* [Problem details]
Convert the lines below into a Markdown table with a Row column for the row number and a Line column for the line itself, and leave out the blank lines.

----

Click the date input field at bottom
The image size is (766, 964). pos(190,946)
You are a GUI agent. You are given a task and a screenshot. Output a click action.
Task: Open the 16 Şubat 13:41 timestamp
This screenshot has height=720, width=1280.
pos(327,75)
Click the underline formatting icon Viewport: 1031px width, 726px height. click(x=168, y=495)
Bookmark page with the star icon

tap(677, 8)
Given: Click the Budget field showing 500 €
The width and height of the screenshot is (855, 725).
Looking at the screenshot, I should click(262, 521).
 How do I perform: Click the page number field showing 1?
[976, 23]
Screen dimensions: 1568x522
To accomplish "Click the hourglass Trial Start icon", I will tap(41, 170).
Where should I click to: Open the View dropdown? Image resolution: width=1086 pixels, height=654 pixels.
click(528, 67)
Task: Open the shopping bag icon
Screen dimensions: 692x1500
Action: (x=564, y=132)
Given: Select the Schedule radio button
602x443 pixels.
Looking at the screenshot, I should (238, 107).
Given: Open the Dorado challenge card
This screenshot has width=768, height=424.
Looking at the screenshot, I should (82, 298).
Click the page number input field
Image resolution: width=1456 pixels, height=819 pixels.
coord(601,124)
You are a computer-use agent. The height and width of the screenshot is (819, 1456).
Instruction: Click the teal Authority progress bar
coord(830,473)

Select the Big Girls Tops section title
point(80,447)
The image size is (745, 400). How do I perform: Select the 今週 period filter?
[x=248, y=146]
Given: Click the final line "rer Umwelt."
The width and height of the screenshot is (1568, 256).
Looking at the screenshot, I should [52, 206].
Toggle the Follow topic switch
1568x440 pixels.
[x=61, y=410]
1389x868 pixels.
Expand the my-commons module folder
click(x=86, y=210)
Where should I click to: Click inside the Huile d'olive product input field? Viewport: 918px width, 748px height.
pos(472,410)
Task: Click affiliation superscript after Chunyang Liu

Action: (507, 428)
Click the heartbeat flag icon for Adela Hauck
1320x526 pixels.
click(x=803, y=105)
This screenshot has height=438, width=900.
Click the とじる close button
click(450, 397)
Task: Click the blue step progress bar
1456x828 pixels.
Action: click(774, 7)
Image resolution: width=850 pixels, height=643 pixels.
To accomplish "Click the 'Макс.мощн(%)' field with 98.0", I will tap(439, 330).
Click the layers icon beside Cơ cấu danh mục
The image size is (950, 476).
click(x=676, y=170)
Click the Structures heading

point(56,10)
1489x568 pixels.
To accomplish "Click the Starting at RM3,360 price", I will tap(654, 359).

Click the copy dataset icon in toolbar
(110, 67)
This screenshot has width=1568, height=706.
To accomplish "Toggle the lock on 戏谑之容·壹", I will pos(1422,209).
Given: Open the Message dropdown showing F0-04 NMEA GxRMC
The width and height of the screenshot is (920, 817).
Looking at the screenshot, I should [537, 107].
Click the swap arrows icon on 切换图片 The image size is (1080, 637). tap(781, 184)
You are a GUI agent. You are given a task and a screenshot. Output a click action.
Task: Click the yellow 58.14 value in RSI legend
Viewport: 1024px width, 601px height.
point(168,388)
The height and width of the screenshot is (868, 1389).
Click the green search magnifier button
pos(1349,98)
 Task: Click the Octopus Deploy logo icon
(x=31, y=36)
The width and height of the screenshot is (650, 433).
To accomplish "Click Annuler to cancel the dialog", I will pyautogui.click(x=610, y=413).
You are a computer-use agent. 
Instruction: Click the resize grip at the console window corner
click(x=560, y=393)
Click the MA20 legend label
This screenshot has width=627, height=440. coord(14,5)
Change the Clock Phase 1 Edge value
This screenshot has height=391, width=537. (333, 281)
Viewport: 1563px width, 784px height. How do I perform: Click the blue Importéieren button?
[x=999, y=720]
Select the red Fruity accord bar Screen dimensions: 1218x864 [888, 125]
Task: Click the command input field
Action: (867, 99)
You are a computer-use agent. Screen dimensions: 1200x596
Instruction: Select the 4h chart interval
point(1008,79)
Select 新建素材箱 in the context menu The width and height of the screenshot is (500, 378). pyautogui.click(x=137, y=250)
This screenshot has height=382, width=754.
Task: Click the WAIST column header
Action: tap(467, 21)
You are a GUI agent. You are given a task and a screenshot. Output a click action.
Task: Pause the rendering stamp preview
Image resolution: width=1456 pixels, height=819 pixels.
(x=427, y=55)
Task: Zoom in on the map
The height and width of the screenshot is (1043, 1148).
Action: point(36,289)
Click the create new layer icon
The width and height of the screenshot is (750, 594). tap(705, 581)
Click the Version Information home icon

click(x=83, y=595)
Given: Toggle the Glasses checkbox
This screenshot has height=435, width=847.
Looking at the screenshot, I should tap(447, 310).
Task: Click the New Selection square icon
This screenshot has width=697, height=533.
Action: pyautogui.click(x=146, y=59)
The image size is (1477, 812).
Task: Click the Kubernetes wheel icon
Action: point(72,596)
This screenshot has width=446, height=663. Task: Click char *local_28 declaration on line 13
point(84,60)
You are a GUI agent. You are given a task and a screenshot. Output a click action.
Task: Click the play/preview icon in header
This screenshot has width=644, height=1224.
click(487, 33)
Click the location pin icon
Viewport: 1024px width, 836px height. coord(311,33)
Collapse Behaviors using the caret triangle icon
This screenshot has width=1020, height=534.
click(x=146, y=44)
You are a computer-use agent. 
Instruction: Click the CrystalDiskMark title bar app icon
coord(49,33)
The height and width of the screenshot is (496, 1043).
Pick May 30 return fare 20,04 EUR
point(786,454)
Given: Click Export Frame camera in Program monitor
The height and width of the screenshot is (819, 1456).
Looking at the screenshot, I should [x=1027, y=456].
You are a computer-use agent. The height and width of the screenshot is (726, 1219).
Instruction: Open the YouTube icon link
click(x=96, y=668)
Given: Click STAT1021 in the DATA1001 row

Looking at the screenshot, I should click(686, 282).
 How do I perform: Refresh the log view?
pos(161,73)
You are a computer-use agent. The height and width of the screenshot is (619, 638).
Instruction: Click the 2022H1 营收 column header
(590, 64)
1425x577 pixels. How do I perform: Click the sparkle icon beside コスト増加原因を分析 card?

----

* [Task result]
| Row | Line |
|---|---|
| 1 | Click the date input field at bottom |
| 2 | The image size is (766, 964). pos(190,946) |
| 3 | You are a GUI agent. You are given a task and a screenshot. Output a click action. |
| 4 | Task: Open the 16 Şubat 13:41 timestamp |
| 5 | This screenshot has height=720, width=1280. |
| 6 | pos(327,75) |
| 7 | Click the underline formatting icon Viewport: 1031px width, 726px height. click(x=168, y=495) |
| 8 | Bookmark page with the star icon |
| 9 | tap(677, 8) |
| 10 | Given: Click the Budget field showing 500 € |
| 11 | The width and height of the screenshot is (855, 725). |
| 12 | Looking at the screenshot, I should click(262, 521). |
| 13 |  How do I perform: Click the page number field showing 1? |
| 14 | [976, 23] |
| 15 | Screen dimensions: 1568x522 |
| 16 | To accomplish "Click the hourglass Trial Start icon", I will tap(41, 170). |
| 17 | Where should I click to: Open the View dropdown? Image resolution: width=1086 pixels, height=654 pixels. |
| 18 | click(528, 67) |
| 19 | Task: Open the shopping bag icon |
| 20 | Screen dimensions: 692x1500 |
| 21 | Action: (x=564, y=132) |
| 22 | Given: Select the Schedule radio button |
| 23 | 602x443 pixels. |
| 24 | Looking at the screenshot, I should (238, 107). |
| 25 | Given: Open the Dorado challenge card |
| 26 | This screenshot has width=768, height=424. |
| 27 | Looking at the screenshot, I should (82, 298). |
| 28 | Click the page number input field |
| 29 | Image resolution: width=1456 pixels, height=819 pixels. |
| 30 | coord(601,124) |
| 31 | You are a computer-use agent. The height and width of the screenshot is (819, 1456). |
| 32 | Instruction: Click the teal Authority progress bar |
| 33 | coord(830,473) |
| 34 | Select the Big Girls Tops section title |
| 35 | point(80,447) |
| 36 | The image size is (745, 400). How do I perform: Select the 今週 period filter? |
| 37 | [x=248, y=146] |
| 38 | Given: Click the final line "rer Umwelt." |
| 39 | The width and height of the screenshot is (1568, 256). |
| 40 | Looking at the screenshot, I should [52, 206]. |
| 41 | Toggle the Follow topic switch |
| 42 | 1568x440 pixels. |
| 43 | [x=61, y=410] |
| 44 | 1389x868 pixels. |
| 45 | Expand the my-commons module folder |
| 46 | click(x=86, y=210) |
| 47 | Where should I click to: Click inside the Huile d'olive product input field? Viewport: 918px width, 748px height. |
| 48 | pos(472,410) |
| 49 | Task: Click affiliation superscript after Chunyang Liu |
| 50 | Action: (507, 428) |
| 51 | Click the heartbeat flag icon for Adela Hauck |
| 52 | 1320x526 pixels. |
| 53 | click(x=803, y=105) |
| 54 | This screenshot has height=438, width=900. |
| 55 | Click the とじる close button |
| 56 | click(450, 397) |
| 57 | Task: Click the blue step progress bar |
| 58 | 1456x828 pixels. |
| 59 | Action: click(774, 7) |
| 60 | Image resolution: width=850 pixels, height=643 pixels. |
| 61 | To accomplish "Click the 'Макс.мощн(%)' field with 98.0", I will tap(439, 330). |
| 62 | Click the layers icon beside Cơ cấu danh mục |
| 63 | The image size is (950, 476). |
| 64 | click(x=676, y=170) |
| 65 | Click the Structures heading |
| 66 | point(56,10) |
| 67 | 1489x568 pixels. |
| 68 | To accomplish "Click the Starting at RM3,360 price", I will tap(654, 359). |
| 69 | Click the copy dataset icon in toolbar |
| 70 | (110, 67) |
| 71 | This screenshot has width=1568, height=706. |
| 72 | To accomplish "Toggle the lock on 戏谑之容·壹", I will pos(1422,209). |
| 73 | Given: Open the Message dropdown showing F0-04 NMEA GxRMC |
| 74 | The width and height of the screenshot is (920, 817). |
| 75 | Looking at the screenshot, I should [537, 107]. |
| 76 | Click the swap arrows icon on 切换图片 The image size is (1080, 637). tap(781, 184) |
| 77 | You are a GUI agent. You are given a task and a screenshot. Output a click action. |
| 78 | Task: Click the yellow 58.14 value in RSI legend |
| 79 | Viewport: 1024px width, 601px height. |
| 80 | point(168,388) |
| 81 | The height and width of the screenshot is (868, 1389). |
| 82 | Click the green search magnifier button |
| 83 | pos(1349,98) |
| 84 |  Task: Click the Octopus Deploy logo icon |
| 85 | (x=31, y=36) |
| 86 | The width and height of the screenshot is (650, 433). |
| 87 | To accomplish "Click Annuler to cancel the dialog", I will pyautogui.click(x=610, y=413). |
| 88 | You are a computer-use agent.  |
| 89 | Instruction: Click the resize grip at the console window corner |
| 90 | click(x=560, y=393) |
| 91 | Click the MA20 legend label |
| 92 | This screenshot has width=627, height=440. coord(14,5) |
| 93 | Change the Clock Phase 1 Edge value |
| 94 | This screenshot has height=391, width=537. (333, 281) |
| 95 | Viewport: 1563px width, 784px height. How do I perform: Click the blue Importéieren button? |
| 96 | [x=999, y=720] |
| 97 | Select the red Fruity accord bar Screen dimensions: 1218x864 [888, 125] |
| 98 | Task: Click the command input field |
| 99 | Action: (867, 99) |
| 100 | You are a computer-use agent. Screen dimensions: 1200x596 |
| 101 | Instruction: Select the 4h chart interval |
| 102 | point(1008,79) |
| 103 | Select 新建素材箱 in the context menu The width and height of the screenshot is (500, 378). pyautogui.click(x=137, y=250) |
| 104 | This screenshot has height=382, width=754. |
| 105 | Task: Click the WAIST column header |
| 106 | Action: tap(467, 21) |
| 107 | You are a GUI agent. You are given a task and a screenshot. Output a click action. |
| 108 | Task: Pause the rendering stamp preview |
| 109 | Image resolution: width=1456 pixels, height=819 pixels. |
| 110 | (x=427, y=55) |
| 111 | Task: Zoom in on the map |
| 112 | The height and width of the screenshot is (1043, 1148). |
| 113 | Action: point(36,289) |
| 114 | Click the create new layer icon |
| 115 | The width and height of the screenshot is (750, 594). tap(705, 581) |
| 116 | Click the Version Information home icon |
| 117 | click(x=83, y=595) |
| 118 | Given: Toggle the Glasses checkbox |
| 119 | This screenshot has height=435, width=847. |
| 120 | Looking at the screenshot, I should tap(447, 310). |
| 121 | Task: Click the New Selection square icon |
| 122 | This screenshot has width=697, height=533. |
| 123 | Action: pyautogui.click(x=146, y=59) |
| 124 | The image size is (1477, 812). |
| 125 | Task: Click the Kubernetes wheel icon |
| 126 | Action: point(72,596) |
| 127 | This screenshot has width=446, height=663. Task: Click char *local_28 declaration on line 13 |
| 128 | point(84,60) |
| 129 | You are a GUI agent. You are given a task and a screenshot. Output a click action. |
| 130 | Task: Click the play/preview icon in header |
| 131 | This screenshot has width=644, height=1224. |
| 132 | click(487, 33) |
| 133 | Click the location pin icon |
| 134 | Viewport: 1024px width, 836px height. coord(311,33) |
| 135 | Collapse Behaviors using the caret triangle icon |
| 136 | This screenshot has width=1020, height=534. |
| 137 | click(x=146, y=44) |
| 138 | You are a computer-use agent.  |
| 139 | Instruction: Click the CrystalDiskMark title bar app icon |
| 140 | coord(49,33) |
| 141 | The height and width of the screenshot is (496, 1043). |
| 142 | Pick May 30 return fare 20,04 EUR |
| 143 | point(786,454) |
| 144 | Given: Click Export Frame camera in Program monitor |
| 145 | The height and width of the screenshot is (819, 1456). |
| 146 | Looking at the screenshot, I should [x=1027, y=456]. |
| 147 | You are a computer-use agent. The height and width of the screenshot is (726, 1219). |
| 148 | Instruction: Open the YouTube icon link |
| 149 | click(x=96, y=668) |
| 150 | Given: Click STAT1021 in the DATA1001 row |
| 151 | Looking at the screenshot, I should click(686, 282). |
| 152 |  How do I perform: Refresh the log view? |
| 153 | pos(161,73) |
| 154 | You are a computer-use agent. The height and width of the screenshot is (619, 638). |
| 155 | Instruction: Click the 2022H1 营收 column header |
| 156 | (590, 64) |
| 157 | 1425x577 pixels. How do I perform: Click the sparkle icon beside コスト増加原因を分析 card? |